State ranking · HUD FMR + Census ACS

Connecticut: County Rent Burden

How much of household income goes to rent in each Connecticut county, FY 2026.

25.3%
State avg 2BR burden
1
Counties over 30% (of 9)
0
Severely burdened (>50%)

What rent burden reveals about Connecticut

Rent burden measures the share of household income going to rent. The federal standard, used by HUD and the Census Bureau, flags any household paying more than 30% of gross income on rent as "cost-burdened" and any household above 50% as "severely cost-burdened." This page calculates county-level burden by dividing HUD's FY 2026 Fair Market Rents, 1-bedroom and 2-bedroom, by Census-reported median household income for each county in Connecticut. Across the 9 counties with complete data, the weighted average 2-bedroom burden is 25.3%, compared with a national average of 21.7% - meaning Connecticut sits 3.6 percentage points higher than the US benchmark.

The distribution matters more than the state average. In Connecticut, 1 of 9 counties (11%) have a 2-bedroom burden above 30%, and 0 counties cross the severe-burden threshold of 50%. The most burdened county is Greater Bridgeport Planning Region at 34.6%, where the FY 2026 2-bedroom FMR of $2,511 eats that share of the local median income of $87,135. Because HUD's FMR sits at the 40th percentile of gross rents, this calculation understates the reality faced by renters paying market-rate: many higher-quality units in each county rent well above FMR, pushing actual burden rates even higher than the numbers shown below.

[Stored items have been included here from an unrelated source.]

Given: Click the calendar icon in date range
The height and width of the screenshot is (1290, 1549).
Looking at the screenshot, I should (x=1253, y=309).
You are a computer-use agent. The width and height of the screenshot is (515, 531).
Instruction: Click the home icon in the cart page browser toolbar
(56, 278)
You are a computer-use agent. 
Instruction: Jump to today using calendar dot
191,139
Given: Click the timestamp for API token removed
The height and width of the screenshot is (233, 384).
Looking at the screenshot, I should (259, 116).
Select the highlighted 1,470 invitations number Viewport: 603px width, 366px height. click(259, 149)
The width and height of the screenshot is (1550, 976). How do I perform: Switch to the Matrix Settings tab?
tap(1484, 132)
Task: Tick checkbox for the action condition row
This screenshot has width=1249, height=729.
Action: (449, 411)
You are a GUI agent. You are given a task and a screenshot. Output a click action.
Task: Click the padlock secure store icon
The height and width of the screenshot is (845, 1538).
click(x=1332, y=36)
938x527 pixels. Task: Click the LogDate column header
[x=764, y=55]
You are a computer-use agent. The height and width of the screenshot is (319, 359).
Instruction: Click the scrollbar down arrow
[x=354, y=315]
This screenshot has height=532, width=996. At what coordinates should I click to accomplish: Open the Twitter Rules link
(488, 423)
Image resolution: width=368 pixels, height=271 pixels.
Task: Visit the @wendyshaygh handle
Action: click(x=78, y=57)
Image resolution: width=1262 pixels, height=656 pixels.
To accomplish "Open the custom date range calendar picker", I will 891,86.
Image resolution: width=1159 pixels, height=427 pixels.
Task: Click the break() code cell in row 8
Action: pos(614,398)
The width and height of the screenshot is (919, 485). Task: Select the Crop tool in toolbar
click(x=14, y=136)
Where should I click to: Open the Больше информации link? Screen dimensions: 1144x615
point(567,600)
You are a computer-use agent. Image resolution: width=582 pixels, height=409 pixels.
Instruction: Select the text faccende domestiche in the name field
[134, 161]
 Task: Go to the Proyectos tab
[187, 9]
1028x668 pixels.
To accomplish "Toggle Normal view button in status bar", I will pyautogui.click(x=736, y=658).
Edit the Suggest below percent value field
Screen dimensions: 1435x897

Burden data has direct policy stakes. High-burden counties see stronger demand for Section 8 Housing Choice Vouchers (which cap tenant contribution at 30% of adjusted income and cover the gap up to FMR) and for Low-Income Housing Tax Credit (LIHTC) units, both of which rely on HUD's FMR as the foundational input. High burden also correlates with longer waitlists for public housing and greater housing instability, eviction filings, doubling up, and homelessness all rise in counties above the 50% threshold. Pair this page with the cheapest-counties ranking and year-over-year rent growth to see which Connecticut counties are getting more affordable, which are tightening fastest, and where the burden gap between Connecticut and the rest of the country is widening or narrowing.

State Avg Burden
25.3%
National Avg
21.7%
Counties > 30%
1
of 9
Severely Burdened
0
> 50% of income

All Counties by Rent Burden

# County 1 BR Rent 2 BR Rent 1 BR Burden 2 BR Burden
1 Greater Bridgeport Planning Region $2,100 $2,511 28.9% 34.6%
2 South Central Connecticut Planning Region $1,591 $1,969 22.1% 27.4%
3 Southeastern Connecticut Planning Region $1,496 $1,866 21.3% 26.6%
4 Naugatuck Valley Planning Region $1,445 $1,788 20.1% 24.8%
5 Capitol Planning Region $1,477 $1,865 19.4% 24.4%
6 Western Connecticut Planning Region $2,100 $2,511 20.2% 24.2%
7 Lower Connecticut River Valley Planning Region $1,477 $1,865 17.5% 22.1%
8 Northeastern Connecticut Planning Region $1,304 $1,601 17.9% 21.9%
9 Northwest Hills Planning Region $1,316 $1,616 17.3% 21.3%

Frequently Asked Questions

What is the rent burden in Connecticut?
The average 2-bedroom rent burden in Connecticut is 25.3% of household income. 1 of 9 counties exceed the 30% affordability threshold.
Which counties in Connecticut are most rent burdened?
The most rent-burdened county is Greater Bridgeport Planning Region at 34.6% of income. No counties exceed the 50% severe burden threshold.
How does Connecticut compare to the national average?
Connecticut's average rent burden is 25.3% vs the national average of 21.7%. That's 3.6 percentage points higher than average.

Data sources: HUD FY 2026 Fair Market Rents and U.S. Census Bureau median household income. Rent burden = (annual FMR ÷ median income) × 100.